Canada wasn't ready for unsung physicist Harriet Brooks — and it's our loss
Frequent 'collaborator' was a genius in her own right
Welcome time travellers! Inspired by the missing journal pages in Murdoch Mysteries: Beyond Time, we're exploring what Canada might have been like without a few extraordinary citizens.
There are shelves of books written about pioneering nuclear physicists Ernest Rutherford, Marie Curie and J.J. Thomson. There's only one comprehensive biography of Harriet Brooks, who worked with all three of them.
Her untold story caught the attention of an academic named Geoff Rayner-Canham, who noticed her while reading an old book called Discovery of the Elements.
"It was illustrated by cameo portraits," says Rayner-Canham. "In among page after page of old males was a photo of an H. Brooks."
Geoff told Marelene Rayner-Canham, his partner and co-author, that it would be a nice summer project to find out more about her. That summer project grew into five years of research uncovering her crucial role in discovering the element radon, how radioactive elements decayed and a phenomenon called recoil.
Her research accelerated a field that has helped us develop nuclear fission, monitor radiation hazards in our own homes, and figure out how old the earth itself is — all at a time when women in sciences were encouraged to quit as soon as they found a husband.
Humble roots
Brooks was born in 1876 in Exeter, Ontario. She was one of eight children, who often practiced FHB or "Family Hold Back" if there wasn't enough food to go around. She entered McGill University in Montreal just a few years after it granted its first degree to a female student, and she helped ease the burden on her family by earning impressive scholarships.

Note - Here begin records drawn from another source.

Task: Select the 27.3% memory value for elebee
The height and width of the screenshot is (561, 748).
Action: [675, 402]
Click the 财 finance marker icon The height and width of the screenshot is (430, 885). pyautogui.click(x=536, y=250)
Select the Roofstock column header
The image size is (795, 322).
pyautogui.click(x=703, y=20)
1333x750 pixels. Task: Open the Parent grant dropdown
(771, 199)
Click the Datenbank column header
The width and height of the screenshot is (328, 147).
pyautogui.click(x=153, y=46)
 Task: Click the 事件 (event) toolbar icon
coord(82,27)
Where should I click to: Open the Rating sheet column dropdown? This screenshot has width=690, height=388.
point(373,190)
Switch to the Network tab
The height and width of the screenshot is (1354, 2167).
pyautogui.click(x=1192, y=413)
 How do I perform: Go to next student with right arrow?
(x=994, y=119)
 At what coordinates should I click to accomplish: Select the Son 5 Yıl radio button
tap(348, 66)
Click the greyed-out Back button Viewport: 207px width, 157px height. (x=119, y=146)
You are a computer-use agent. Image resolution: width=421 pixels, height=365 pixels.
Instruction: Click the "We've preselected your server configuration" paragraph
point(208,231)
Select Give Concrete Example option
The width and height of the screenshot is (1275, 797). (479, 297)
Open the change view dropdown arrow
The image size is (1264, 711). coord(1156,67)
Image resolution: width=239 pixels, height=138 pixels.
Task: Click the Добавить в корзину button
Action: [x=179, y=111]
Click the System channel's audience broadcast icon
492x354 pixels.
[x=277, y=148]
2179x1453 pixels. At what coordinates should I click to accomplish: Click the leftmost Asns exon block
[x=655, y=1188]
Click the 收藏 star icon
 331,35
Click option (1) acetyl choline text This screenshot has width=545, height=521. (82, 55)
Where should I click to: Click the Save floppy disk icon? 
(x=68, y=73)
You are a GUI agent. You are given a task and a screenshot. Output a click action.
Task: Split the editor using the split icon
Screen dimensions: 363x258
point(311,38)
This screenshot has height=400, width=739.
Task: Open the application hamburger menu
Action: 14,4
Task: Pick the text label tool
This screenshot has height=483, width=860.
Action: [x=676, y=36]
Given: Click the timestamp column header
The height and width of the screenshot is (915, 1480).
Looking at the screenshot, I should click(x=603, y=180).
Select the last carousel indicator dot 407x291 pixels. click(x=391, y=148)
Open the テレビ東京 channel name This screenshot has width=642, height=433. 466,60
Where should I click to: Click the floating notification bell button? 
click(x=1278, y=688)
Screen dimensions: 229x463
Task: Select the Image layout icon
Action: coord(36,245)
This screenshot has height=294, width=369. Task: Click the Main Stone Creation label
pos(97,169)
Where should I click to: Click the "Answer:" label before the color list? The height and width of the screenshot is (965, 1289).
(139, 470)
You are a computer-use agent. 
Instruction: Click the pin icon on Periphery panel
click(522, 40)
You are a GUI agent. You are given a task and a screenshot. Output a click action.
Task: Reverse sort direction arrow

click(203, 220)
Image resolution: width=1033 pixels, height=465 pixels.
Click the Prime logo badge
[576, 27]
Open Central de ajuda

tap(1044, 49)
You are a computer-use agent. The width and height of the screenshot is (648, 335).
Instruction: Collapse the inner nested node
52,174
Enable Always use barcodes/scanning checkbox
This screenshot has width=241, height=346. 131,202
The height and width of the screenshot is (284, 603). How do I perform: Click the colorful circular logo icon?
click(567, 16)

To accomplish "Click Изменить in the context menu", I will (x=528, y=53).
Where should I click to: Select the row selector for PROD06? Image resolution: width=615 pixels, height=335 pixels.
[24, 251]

After she graduated in 1898, she became the first female graduate student to work in Ernest Rutherford's pioneering physics research group at McGill.
Rutherford is well-known for his ground-breaking research in nuclear physics, but it's rarely acknowledged that he co-authored several studies in Canada with Harriet Brooks. She was his most valued researcher, and he put her to work puzzling out a mystery.
Radioactivity was still an extremely new concept, and Rutherford asked Brooks to figure out why it seemed like radioactive thorium was emitting some "emanation" that could be carried away on air currents.
Brooks made the crucial discovery that the mysterious gas was actually an undiscovered element: what we now call radon. Before this, scientists doubted elements could transform from one to another.
"She was very thorough, and that is what made her contribution so important," says Geoff Rayner-Canham. "Others would probably have ignored these odd results of radioactivity."
"So without Brooks, it may have been years before radon was discovered."
Radon is now known to be a common presence in homes and workplaces, which can lead to lung cancer. It's used today as a natural tracer to discover sources of groundwater.
Brooks also discovered that radioactive elements decay from one into another, and then another, in a predictable chain called a decay series. These predictable transformations are used today to date ancient rocks and fossils. Geoff and Marelene Rayner-Canham argue that without Brooks, it would have been years before anyone else made this discovery.
Forced to choose
There were very few opportunities for women in sciences at the time. Observant and adventurous, Brooks taught and studied physics in the United States, worked with J.J. Thomson at Cambridge and worked in Marie Curie's lab in France. But more than once, she was forced to choose between a career or a marriage.
The first time Brooks got engaged, her dean at Barnard College demanded she resign as a teacher and tutor. Brooks refused, writing, "it is a duty I owe to my profession and to my sex to show that a woman has the right to the practice of her profession and cannot be condemned to abandon it merely because she marries."
Ultimately she called off both that engagement and her position.
When Frank Pitcher came courting her in 1907 though, she decided to choose marriage over physics. Rutherford had recommended her for a fellowship in the U.K., but she saw the writing on the wall.
At 31, she stopped working as a researcher and returned to Canada to raise a family.
Harriet Brooks hit the "uranium ceiling" for women in physics, but it was an impressive life for a woman from Exeter with humble beginnings. She accomplished more in her short career than others do in a lifetime.